Table 1 Data sets used in the experiments

From Table 2, it can be seen that CKDMA obtains higher accuracies on six data sets than KSK, six data sets than NPA, and seven data sets than LIBSVM2.9, respectively. Even in the case of lower accuracies, CKDMA can achieve the same level of performance with other algorithms. Moreover, CKDMA generally takes less training time and produces less support vectors than KSK and NPA, but more than LIBSVM2.9.

Table 2 Comparison of accuracies, training time (ms), and the number of support vectors
Table 3 Comparison of four classifiers on large/high-dimensional data sets

In addition, we also conducted experiments on three large/high-dimensional data sets (i.e., a9a, leu and gis), with the results described in Table 3. Since it take too long cross validation time to choose C and \(\gamma\) for Libsvm 2.9, we directly set the default values, namely, \(C=1\) and \(\gamma =1/dim\) (0.00813 for a9a, 0.00014 for leu, and 0.00020 for gis).
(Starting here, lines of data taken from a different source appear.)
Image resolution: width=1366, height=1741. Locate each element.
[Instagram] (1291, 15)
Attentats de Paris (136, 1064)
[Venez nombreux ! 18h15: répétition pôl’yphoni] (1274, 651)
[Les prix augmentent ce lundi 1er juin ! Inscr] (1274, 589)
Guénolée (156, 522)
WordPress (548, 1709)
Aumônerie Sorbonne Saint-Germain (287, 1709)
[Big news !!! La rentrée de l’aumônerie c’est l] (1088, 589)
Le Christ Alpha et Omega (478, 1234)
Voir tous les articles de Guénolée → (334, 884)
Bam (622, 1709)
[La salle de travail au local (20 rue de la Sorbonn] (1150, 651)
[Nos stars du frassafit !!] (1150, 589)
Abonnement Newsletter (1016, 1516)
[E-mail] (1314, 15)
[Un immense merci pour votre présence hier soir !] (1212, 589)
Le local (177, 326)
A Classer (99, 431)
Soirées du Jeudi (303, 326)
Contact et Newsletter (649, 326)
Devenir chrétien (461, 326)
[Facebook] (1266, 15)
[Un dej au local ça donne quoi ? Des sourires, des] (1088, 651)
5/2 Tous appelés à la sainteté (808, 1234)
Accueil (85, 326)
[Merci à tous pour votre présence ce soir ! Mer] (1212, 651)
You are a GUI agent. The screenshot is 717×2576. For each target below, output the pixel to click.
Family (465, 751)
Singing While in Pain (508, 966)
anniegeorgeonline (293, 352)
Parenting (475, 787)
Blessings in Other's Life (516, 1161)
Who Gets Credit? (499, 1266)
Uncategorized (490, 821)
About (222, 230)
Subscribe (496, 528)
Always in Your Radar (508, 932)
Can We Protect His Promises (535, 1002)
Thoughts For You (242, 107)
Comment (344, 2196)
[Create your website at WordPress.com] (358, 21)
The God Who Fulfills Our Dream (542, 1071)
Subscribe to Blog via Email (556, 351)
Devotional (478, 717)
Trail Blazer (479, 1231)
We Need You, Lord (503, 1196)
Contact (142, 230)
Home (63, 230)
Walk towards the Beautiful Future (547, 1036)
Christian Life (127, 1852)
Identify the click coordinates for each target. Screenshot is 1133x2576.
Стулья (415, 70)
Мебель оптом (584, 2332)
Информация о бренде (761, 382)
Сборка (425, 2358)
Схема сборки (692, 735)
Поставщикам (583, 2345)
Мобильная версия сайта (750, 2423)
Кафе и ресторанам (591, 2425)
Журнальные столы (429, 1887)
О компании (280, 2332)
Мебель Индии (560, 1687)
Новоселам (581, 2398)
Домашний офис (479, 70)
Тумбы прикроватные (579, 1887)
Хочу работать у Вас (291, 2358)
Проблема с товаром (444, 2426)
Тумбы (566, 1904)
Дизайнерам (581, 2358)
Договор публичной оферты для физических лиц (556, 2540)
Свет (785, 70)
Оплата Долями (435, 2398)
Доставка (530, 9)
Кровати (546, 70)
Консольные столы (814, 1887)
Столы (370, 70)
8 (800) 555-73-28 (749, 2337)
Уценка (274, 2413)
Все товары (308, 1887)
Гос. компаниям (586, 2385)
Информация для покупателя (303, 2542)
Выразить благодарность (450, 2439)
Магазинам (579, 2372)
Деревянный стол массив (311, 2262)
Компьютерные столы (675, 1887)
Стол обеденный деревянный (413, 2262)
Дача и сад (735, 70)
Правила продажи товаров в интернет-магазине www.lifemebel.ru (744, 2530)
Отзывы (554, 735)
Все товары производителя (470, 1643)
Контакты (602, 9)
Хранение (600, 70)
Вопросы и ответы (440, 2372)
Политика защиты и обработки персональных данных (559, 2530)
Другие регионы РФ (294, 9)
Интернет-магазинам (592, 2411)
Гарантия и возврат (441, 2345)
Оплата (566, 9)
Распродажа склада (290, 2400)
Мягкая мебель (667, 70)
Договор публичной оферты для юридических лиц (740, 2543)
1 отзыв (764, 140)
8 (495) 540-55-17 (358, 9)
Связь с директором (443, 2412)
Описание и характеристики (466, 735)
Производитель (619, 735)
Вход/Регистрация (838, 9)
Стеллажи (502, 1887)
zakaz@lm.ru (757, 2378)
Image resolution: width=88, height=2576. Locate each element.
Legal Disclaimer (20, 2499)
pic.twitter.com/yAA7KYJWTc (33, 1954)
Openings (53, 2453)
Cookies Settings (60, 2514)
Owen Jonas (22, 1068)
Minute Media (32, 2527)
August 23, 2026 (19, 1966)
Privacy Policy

From Table 3, we can get that, on the selected large/high-dimensional data sets, the CKDMA is comparable to the other three classifiers.

Next, we further compare the statistical significance of CKDMA with KSK, NPA, LIBSVM. Referring to [22, 23], we use Bonferroni-Dunn test for comparison over all the selected data sets. Table 4 presents the average ranking of four algorithms, and Fig. 4 provides the corresponding critical difference (CD) diagram. The test results show there are no significant differences between CKDMA and the others.

Fig. 3
figure 3

Experimental results for different precision parameters

Table 4 Average rankings of four algorithms

4.2 Influence of precision parameter

In this subsection we investigate influence of precision parameter \(\varepsilon\) on performance of CKDMA, with \(\varepsilon\) set from \(10^{-1}\) to \(10^{-6}\). We choose eight data sets of different dimensions (i.e., fou, mo1, hea, ger, bre, son, a9a and mus). For mo1 and a9a, we directly use the indicated training and testing sets for conducting experiments. For fou, hea, ger, bre, son and mus, we randomly split each of them into two halves only once, one half for training, the other for testing. The corresponding results are shown in Fig. 3, including testing accuracy, training time, and number of support vectors.

Fig. 4
figure 4

Comparison of CKDMA against the others with the Bonferroni-Dunn test. All classifiers with ranks outside the marked interval are significantly different (\({ \alpha } = 0.05\)) from the control

From Fig. 3, we can see that as \(\varepsilon\) gets smaller and smaller, testing accuracies generally tend to increase and become stable. In Fig. 3a, a vertical dashed line marks a good choice of \(10^{-5}\) for CKDMA because it gives rise to satisfactory performance with relatively reasonable training time (see Fig. 3b) and number of support vectors (see Fig. 3c).

5 Conclusions

In this paper, we have explained the linear time complexity for CDMA, and further proposed a new iterative algorithm, i.e., the cross kernel distance minimization algorithm (CKDMA), to train quadratic cost support vector machines using kernel functions. Over CDMA, CKDMA can take advantages to solve non-linear and non-separable problems, preserving the simplicity in geometric meaning. Moreover, it gives a novel way to understand the nature of support vector machines. Since the basic idea of CKDMA is to express the CDMA in kernel-induced feature space, it can be implemented in a similar way to KSK and NPA, but different from LIBSVM. Experimental results show that the CKDMA is very competitive with NPA, KSK and LIBSVM2.9 on the selected data sets. As future work, we would try to introduce large margin clustering [24] for rapid generation of supports vectors.